• **Your task**: Format the lines of the listing below as a JSON list of strings, one string per line, leaving out blank lines. Begin at the line that contains "Image resolution: width=1031" and stop after the line that contains "point(185,364)".

• **Exercise inputs**:
----------------
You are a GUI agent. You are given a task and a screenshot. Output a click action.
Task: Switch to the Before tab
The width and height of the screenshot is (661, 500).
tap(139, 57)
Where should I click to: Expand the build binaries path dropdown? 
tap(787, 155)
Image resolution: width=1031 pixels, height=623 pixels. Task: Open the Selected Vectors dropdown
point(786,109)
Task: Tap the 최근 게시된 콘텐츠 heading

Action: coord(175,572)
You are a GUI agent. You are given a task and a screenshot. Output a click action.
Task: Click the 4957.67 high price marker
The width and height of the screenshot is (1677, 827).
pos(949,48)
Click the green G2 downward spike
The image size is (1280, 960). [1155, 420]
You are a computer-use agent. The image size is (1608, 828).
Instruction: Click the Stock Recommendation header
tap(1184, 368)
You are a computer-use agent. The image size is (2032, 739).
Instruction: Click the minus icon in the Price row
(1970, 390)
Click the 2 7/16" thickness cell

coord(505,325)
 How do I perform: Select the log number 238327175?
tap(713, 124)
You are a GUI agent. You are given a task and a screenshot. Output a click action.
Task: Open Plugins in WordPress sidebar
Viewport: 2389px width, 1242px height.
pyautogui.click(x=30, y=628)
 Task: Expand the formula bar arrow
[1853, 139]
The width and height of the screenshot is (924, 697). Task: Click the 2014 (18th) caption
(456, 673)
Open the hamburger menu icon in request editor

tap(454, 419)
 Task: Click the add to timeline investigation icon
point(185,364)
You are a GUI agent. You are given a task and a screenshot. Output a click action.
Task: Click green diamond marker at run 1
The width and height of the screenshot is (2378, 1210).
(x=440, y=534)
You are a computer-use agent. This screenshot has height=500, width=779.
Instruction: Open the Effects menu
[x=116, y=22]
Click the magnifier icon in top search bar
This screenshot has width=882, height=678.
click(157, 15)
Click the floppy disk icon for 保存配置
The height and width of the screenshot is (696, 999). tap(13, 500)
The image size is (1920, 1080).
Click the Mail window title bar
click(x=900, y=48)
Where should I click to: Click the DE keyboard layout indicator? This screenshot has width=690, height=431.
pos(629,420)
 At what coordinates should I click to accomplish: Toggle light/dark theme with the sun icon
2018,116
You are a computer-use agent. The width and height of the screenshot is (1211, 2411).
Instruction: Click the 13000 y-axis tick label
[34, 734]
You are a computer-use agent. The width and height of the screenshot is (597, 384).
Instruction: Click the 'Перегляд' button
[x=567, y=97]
----------------
• **Worked solution**:
[
  "Image resolution: width=1031 pixels, height=623 pixels. Task: Open the Selected Vectors dropdown",
  "point(786,109)",
  "Task: Tap the 최근 게시된 콘텐츠 heading",
  "Action: coord(175,572)",
  "You are a GUI agent. You are given a task and a screenshot. Output a click action.",
  "Task: Click the 4957.67 high price marker",
  "The width and height of the screenshot is (1677, 827).",
  "pos(949,48)",
  "Click the green G2 downward spike",
  "The image size is (1280, 960). [1155, 420]",
  "You are a computer-use agent. The image size is (1608, 828).",
  "Instruction: Click the Stock Recommendation header",
  "tap(1184, 368)",
  "You are a computer-use agent. The image size is (2032, 739).",
  "Instruction: Click the minus icon in the Price row",
  "(1970, 390)",
  "Click the 2 7/16\" thickness cell",
  "coord(505,325)",
  " How do I perform: Select the log number 238327175?",
  "tap(713, 124)",
  "You are a GUI agent. You are given a task and a screenshot. Output a click action.",
  "Task: Open Plugins in WordPress sidebar",
  "Viewport: 2389px width, 1242px height.",
  "pyautogui.click(x=30, y=628)",
  " Task: Expand the formula bar arrow",
  "[1853, 139]",
  "The width and height of the screenshot is (924, 697). Task: Click the 2014 (18th) caption",
  "(456, 673)",
  "Open the hamburger menu icon in request editor",
  "tap(454, 419)",
  " Task: Click the add to timeline investigation icon",
  "point(185,364)"
]